If you need to protect gutters, plumbing vents, shrubs and other items that are replaceable, like roof vents or lower roof surfaces, pad-style snow guards are often the easiest and most logical solutions. Look for a pad-style snow guard with a design that will hold or grip snow. Physical strength is important – just not as important as function. For example, if you were to install 1/4” diameter rebar, bent at a 90°angle with 4” standing vertically off the roof surface, each bar might withstand 800 pounds or more without bending. However, a 1/4” semi-round device will likely hold back very little snow volume.

Look for pad-style snow guards that spread the load as evenly as possible over the entire roof surface. Pad and wire loop style snow guards are very appropriate for the Washington D.C. area, while they would likely not support the snow mass of more mountainous regions like the Rockies.

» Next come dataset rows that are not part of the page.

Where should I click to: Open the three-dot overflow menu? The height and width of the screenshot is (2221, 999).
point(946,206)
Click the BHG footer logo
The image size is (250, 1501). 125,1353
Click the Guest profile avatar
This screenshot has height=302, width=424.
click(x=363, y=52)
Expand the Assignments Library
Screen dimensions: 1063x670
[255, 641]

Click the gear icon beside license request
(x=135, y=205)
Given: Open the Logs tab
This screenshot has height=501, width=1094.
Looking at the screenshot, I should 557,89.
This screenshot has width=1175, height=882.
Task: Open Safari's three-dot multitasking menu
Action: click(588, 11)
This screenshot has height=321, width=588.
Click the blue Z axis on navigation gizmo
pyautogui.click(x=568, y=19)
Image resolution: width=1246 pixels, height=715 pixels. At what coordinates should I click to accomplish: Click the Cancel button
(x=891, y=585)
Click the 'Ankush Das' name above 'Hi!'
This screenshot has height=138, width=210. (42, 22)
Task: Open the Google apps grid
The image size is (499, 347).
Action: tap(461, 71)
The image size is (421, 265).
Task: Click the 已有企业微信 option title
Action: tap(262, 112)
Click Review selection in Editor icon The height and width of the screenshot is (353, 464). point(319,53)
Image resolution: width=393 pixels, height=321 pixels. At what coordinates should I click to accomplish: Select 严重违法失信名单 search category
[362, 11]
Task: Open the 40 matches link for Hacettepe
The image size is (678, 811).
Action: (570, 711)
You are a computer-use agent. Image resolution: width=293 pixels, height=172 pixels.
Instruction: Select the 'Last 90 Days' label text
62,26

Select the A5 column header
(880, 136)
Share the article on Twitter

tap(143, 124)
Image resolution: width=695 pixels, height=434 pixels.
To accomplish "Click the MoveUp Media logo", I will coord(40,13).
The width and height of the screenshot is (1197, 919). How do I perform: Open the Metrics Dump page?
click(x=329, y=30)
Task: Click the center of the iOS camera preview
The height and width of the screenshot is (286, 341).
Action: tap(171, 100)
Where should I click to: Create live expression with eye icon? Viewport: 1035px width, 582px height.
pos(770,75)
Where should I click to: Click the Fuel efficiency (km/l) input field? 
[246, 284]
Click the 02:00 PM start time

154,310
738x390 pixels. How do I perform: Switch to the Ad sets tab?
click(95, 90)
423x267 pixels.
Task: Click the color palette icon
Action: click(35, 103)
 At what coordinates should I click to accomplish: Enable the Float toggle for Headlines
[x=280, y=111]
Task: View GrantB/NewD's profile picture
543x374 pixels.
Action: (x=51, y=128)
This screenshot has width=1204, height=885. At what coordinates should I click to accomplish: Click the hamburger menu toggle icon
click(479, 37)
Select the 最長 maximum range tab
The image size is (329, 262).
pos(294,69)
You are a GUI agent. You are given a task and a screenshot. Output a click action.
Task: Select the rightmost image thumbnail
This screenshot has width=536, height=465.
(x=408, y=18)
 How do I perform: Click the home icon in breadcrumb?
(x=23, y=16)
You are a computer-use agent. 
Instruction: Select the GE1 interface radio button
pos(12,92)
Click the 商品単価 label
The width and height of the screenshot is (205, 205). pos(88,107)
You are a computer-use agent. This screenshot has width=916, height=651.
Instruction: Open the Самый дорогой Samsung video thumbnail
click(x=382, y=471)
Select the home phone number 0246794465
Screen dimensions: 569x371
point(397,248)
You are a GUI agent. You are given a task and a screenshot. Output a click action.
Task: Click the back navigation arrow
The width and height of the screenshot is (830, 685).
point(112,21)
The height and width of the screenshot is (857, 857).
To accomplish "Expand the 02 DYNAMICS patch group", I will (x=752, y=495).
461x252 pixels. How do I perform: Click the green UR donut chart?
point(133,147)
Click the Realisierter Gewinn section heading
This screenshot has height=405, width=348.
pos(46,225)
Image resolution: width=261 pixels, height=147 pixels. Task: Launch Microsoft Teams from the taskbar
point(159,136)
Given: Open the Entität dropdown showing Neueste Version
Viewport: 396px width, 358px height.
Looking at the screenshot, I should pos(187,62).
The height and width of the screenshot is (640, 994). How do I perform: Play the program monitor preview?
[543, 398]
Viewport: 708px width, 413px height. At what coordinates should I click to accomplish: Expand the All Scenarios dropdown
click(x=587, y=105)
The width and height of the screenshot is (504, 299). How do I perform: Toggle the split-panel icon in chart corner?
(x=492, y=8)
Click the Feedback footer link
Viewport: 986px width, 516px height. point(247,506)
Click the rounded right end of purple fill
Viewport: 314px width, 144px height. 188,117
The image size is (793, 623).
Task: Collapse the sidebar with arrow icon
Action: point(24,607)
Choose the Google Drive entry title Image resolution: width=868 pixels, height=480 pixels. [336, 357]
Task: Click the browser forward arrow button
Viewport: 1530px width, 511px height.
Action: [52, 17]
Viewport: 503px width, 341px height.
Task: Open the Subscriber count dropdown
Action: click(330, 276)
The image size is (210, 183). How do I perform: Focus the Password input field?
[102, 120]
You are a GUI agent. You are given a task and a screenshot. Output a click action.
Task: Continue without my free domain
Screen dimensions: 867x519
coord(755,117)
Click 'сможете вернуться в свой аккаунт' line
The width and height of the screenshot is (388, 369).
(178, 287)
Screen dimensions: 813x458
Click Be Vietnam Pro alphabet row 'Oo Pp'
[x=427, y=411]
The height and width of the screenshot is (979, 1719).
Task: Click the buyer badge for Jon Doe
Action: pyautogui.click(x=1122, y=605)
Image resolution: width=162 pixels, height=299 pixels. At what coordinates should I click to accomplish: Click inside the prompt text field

Think about the roofing material being installed. If you’re following my blog series about the evolution of snow guards beginning in the late 1800’s, this topic is discussed at great length. One of the key differences between snow guards that were used from the late 1800’s to the 1960’s is roofing material thickness (I know this is a broad comment since graduated thickness slate roofs, thick tiles, cedar hand-split shingles, etc. were around during that era).

The lion’s share of slate, asbestos, asphalt shingle, metal shingle and clay tile (although tile was thicker – 5/8” thick typical for clay slab shingles) were in the 1/4” thick range, or less. This notion is supported by the invention and subsequent copies and knockoffs of the E.W. Clark snow guard design from 1899. Generally speaking, if the snow guard is 1” taller than the thickness of the shingle it’s being installed on, and if the snow guards are installed in the proper quantities, they’ll add the necessary friction to function as a deterrent. Width is also important. It’s my opinion that a wider base (at least 1.5”) is better than something 1” or less (back to the rebar concept – I would agree that if enough rebar was used, they would work great).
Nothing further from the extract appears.